Madrid Travel Guide: National Archaeological Museum - Museo Arqueológico Nacional
One of Madrid's oldest museums, dating back to 1867, this shares the same building as the Biblioteca Nacional and Museo del Libro. It traces the evolution of human cultures, from prehistoric times up to the 15th century, and the collection of artefacts includes finds from the Iberian, Celtic, Greek, Egyptian, Punic, Roman, Paleochristian, Visigothic and Muslim cultures.

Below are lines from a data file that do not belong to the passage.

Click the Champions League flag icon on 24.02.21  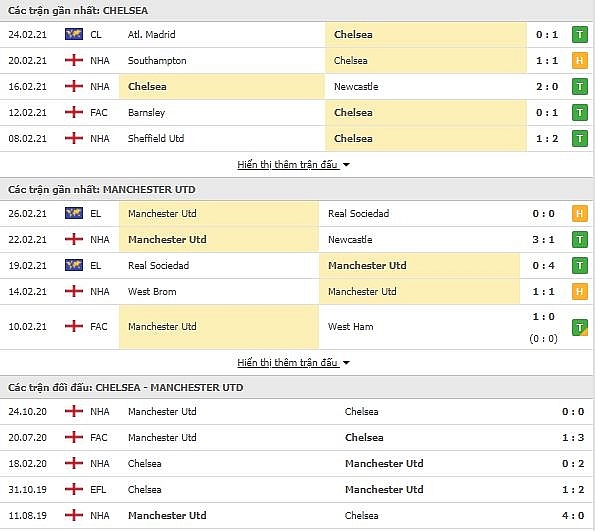click(74, 34)
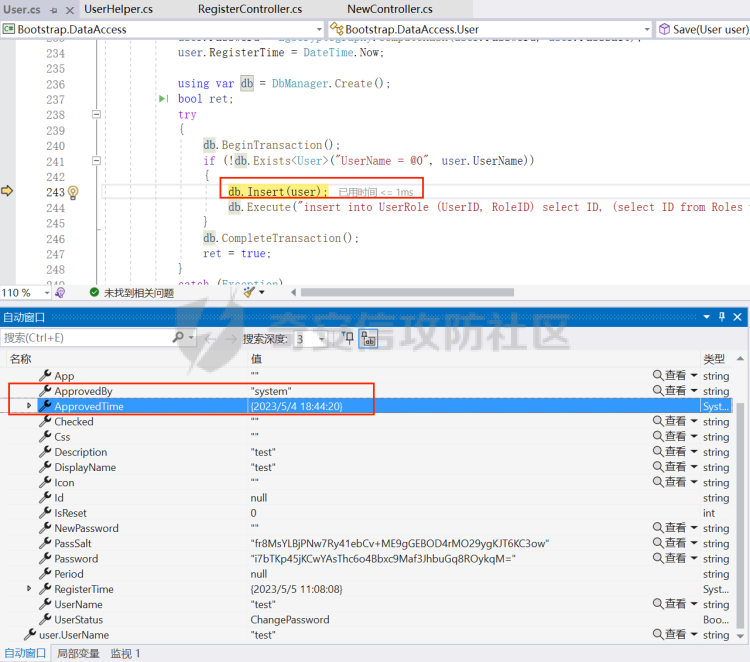Click the run-to-here arrow beside bool ret

tap(164, 100)
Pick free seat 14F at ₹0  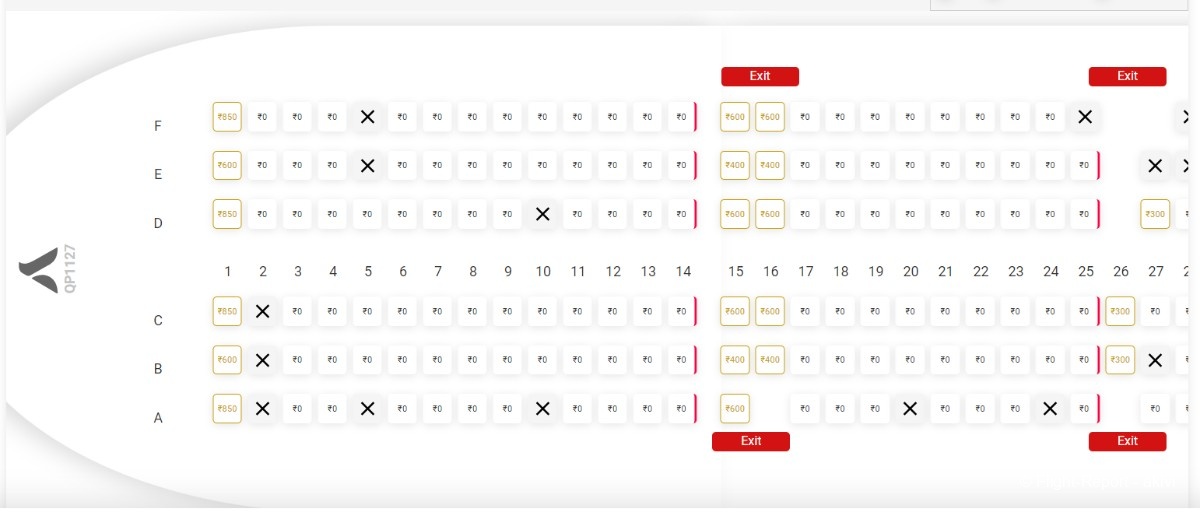pos(681,116)
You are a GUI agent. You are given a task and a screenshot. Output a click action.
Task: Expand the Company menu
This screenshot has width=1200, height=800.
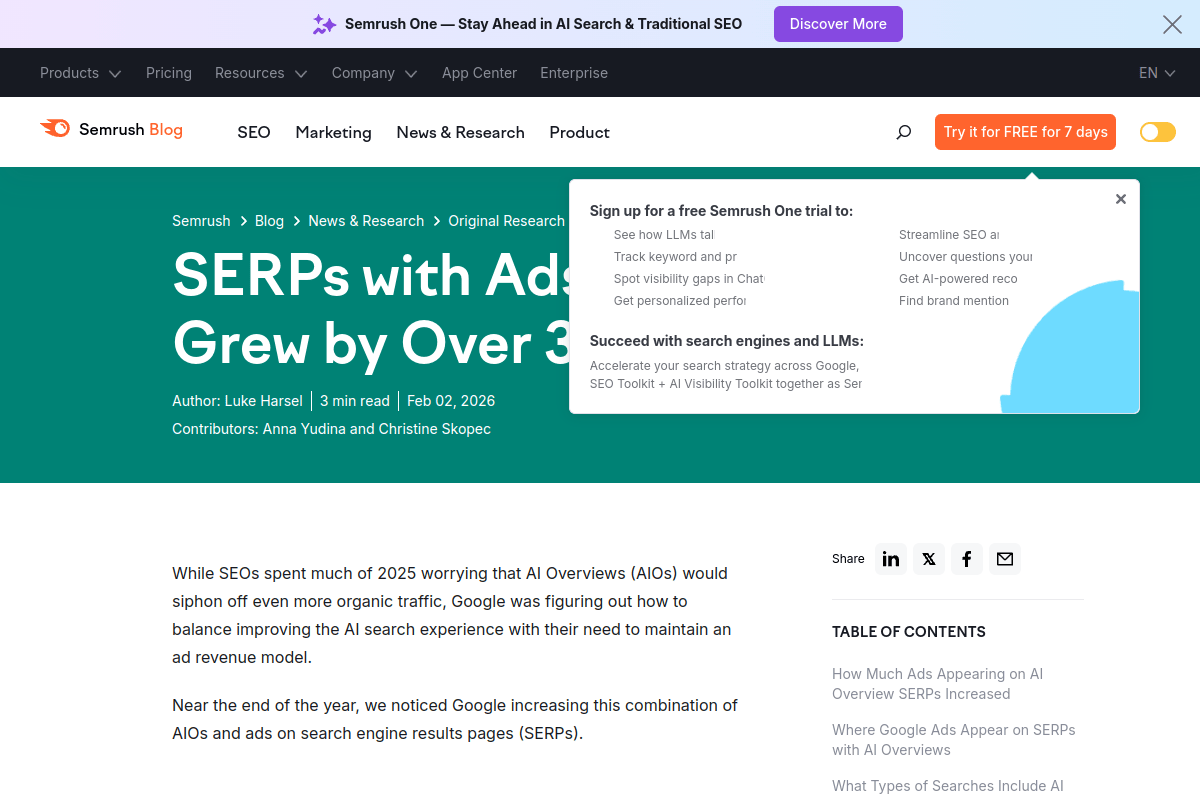(374, 72)
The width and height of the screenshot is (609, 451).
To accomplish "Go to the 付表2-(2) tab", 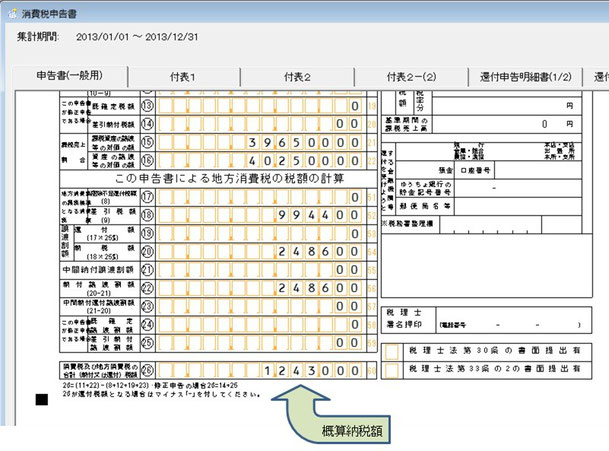I will [414, 76].

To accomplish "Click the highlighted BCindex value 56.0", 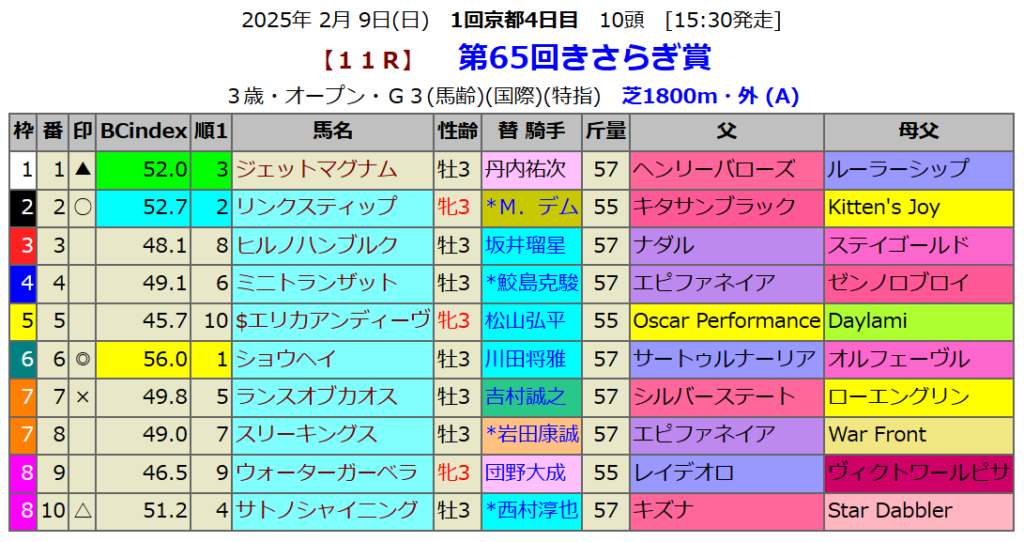I will coord(144,359).
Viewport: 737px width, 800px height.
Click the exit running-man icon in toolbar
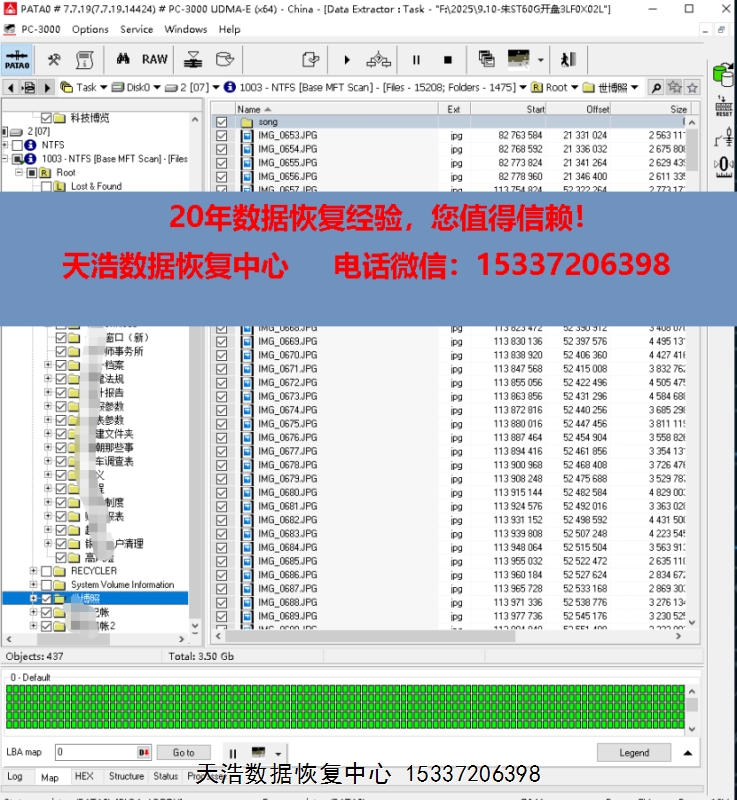click(x=568, y=60)
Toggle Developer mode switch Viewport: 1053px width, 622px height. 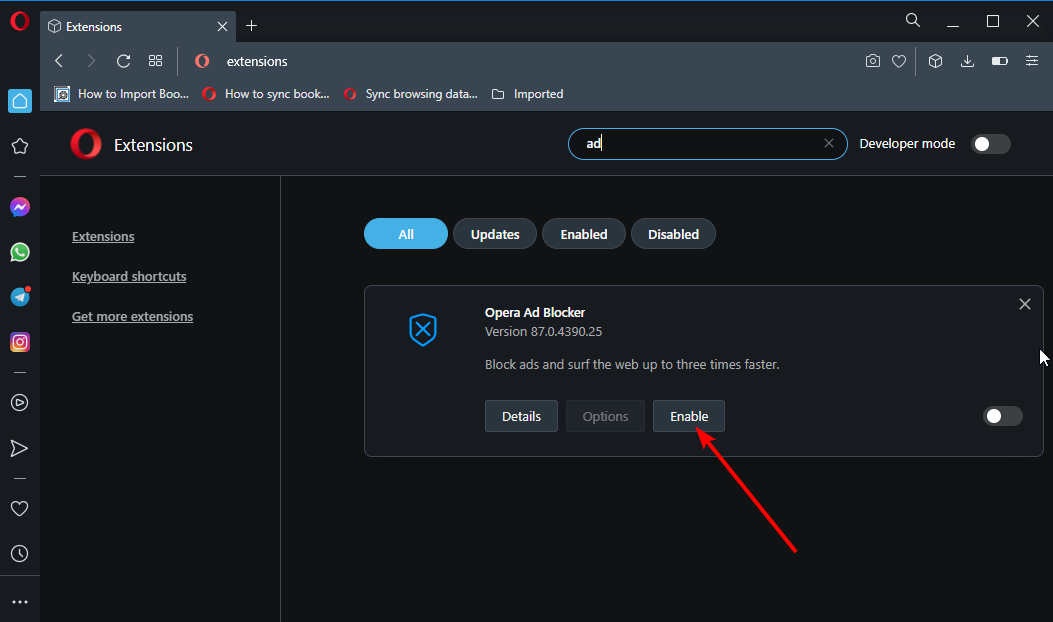991,144
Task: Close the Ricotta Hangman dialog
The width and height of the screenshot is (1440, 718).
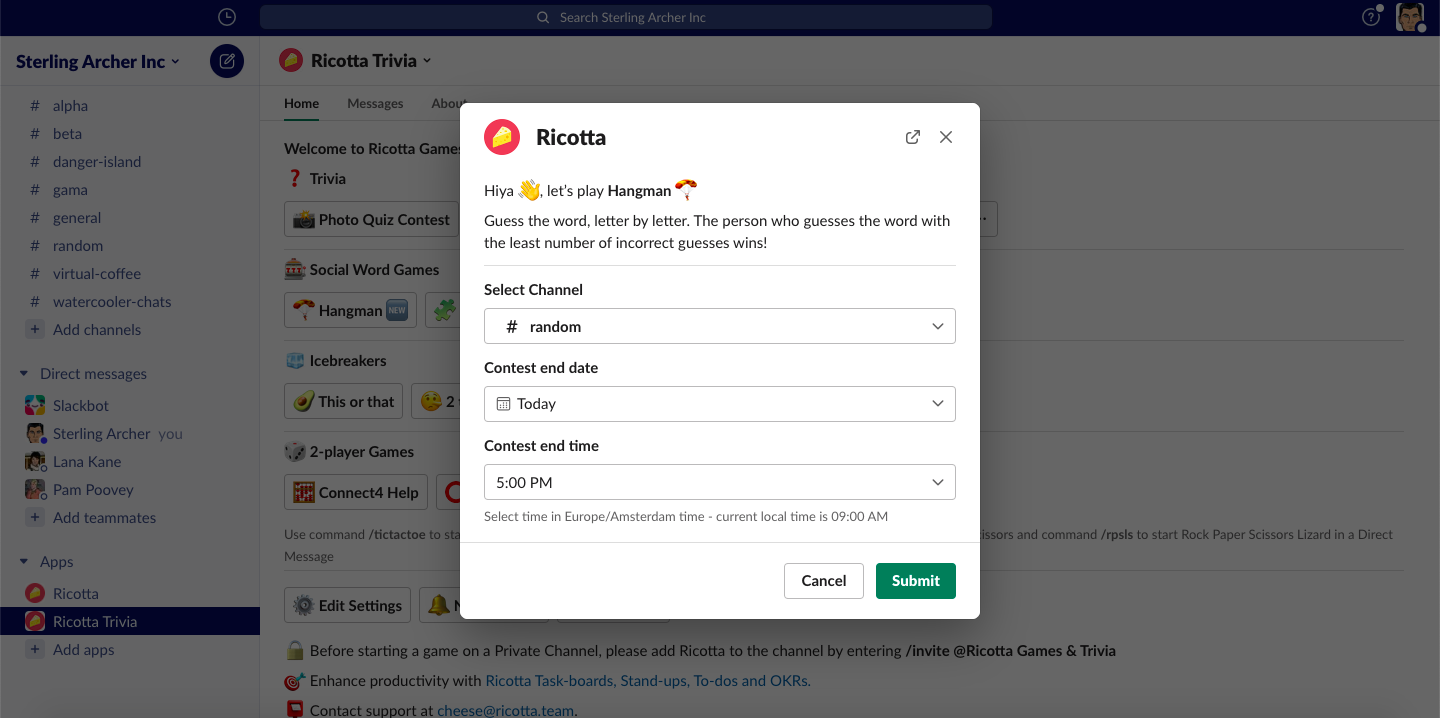Action: point(946,137)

Remarkably, the great majority of pieces came from excavations carried out within Spain, illustrating the extraordinary continuity and diversity of human settlement in the Iberian peninsula.
To tour the whole museum in chronological order, begin in the basement, which holds palaeontological material such as skulls, tombs and a mammoth's tusks, still attached to its skull. Some of the most interesting relics are from the area around Madrid itself, such as the many 4,000-year-old neolithic bell-shaped pottery bowls.
The first floor holds the museum's most famous possession, the Dama de Elche, the intricate stone bust of an Iberian priestess, believed to date from 500BC. Further up, the usual definition of archaeology is stretched to include interesting exhibitions on post-Roman Visigothic and Muslim Spain, with wonderful ceramics and fine metalwork from Moorish Andalucia. After that there is a whole series of rooms dedicated to pieces from the Middle Ages and later eras. In the garden, steps lead underground to a reproduction of the renowned Altamira prehistoric cave paintings in Cantabria.
Address
C/Serrano 13
Transport Metro Serrano .
Telephone 91 577 79 12
Open 9.30am-8pm Tue-Sat; 9.30am-3pm Sun.
Admission €3.01; €1.50 students; free under-18s, over-65s. Free to all 2.30-8.30pm Sat & all Sun.